[Records contained in a dataset]

....................

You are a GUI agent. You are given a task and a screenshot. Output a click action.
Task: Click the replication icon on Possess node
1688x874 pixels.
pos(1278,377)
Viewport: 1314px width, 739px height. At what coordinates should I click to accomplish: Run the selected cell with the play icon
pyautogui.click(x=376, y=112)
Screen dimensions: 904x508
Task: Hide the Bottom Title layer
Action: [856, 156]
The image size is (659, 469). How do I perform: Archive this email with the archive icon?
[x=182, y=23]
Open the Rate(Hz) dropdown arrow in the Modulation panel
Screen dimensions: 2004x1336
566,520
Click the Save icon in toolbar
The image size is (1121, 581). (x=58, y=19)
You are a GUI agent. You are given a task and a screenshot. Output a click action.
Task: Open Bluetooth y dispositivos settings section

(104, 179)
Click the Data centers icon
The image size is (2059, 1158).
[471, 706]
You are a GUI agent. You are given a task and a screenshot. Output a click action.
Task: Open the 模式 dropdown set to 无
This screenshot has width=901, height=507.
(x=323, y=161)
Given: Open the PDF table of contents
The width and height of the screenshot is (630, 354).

....................

All of the data above needs to be transcribed verbatim.

**SOLVED EXERCISE**
You are a GUI agent. You are given a task and a screenshot. Output a click action.
Task: Click the replication icon on Possess node
1688x874 pixels.
pos(1278,377)
Viewport: 1314px width, 739px height. At what coordinates should I click to accomplish: Run the selected cell with the play icon
pyautogui.click(x=376, y=112)
Screen dimensions: 904x508
Task: Hide the Bottom Title layer
Action: [856, 156]
The image size is (659, 469). How do I perform: Archive this email with the archive icon?
[x=182, y=23]
Open the Rate(Hz) dropdown arrow in the Modulation panel
Screen dimensions: 2004x1336
566,520
Click the Save icon in toolbar
The image size is (1121, 581). (x=58, y=19)
You are a GUI agent. You are given a task and a screenshot. Output a click action.
Task: Open Bluetooth y dispositivos settings section

(104, 179)
Click the Data centers icon
The image size is (2059, 1158).
[471, 706]
You are a GUI agent. You are given a task and a screenshot. Output a click action.
Task: Open the 模式 dropdown set to 无
This screenshot has width=901, height=507.
(x=323, y=161)
Given: Open the PDF table of contents
The width and height of the screenshot is (630, 354).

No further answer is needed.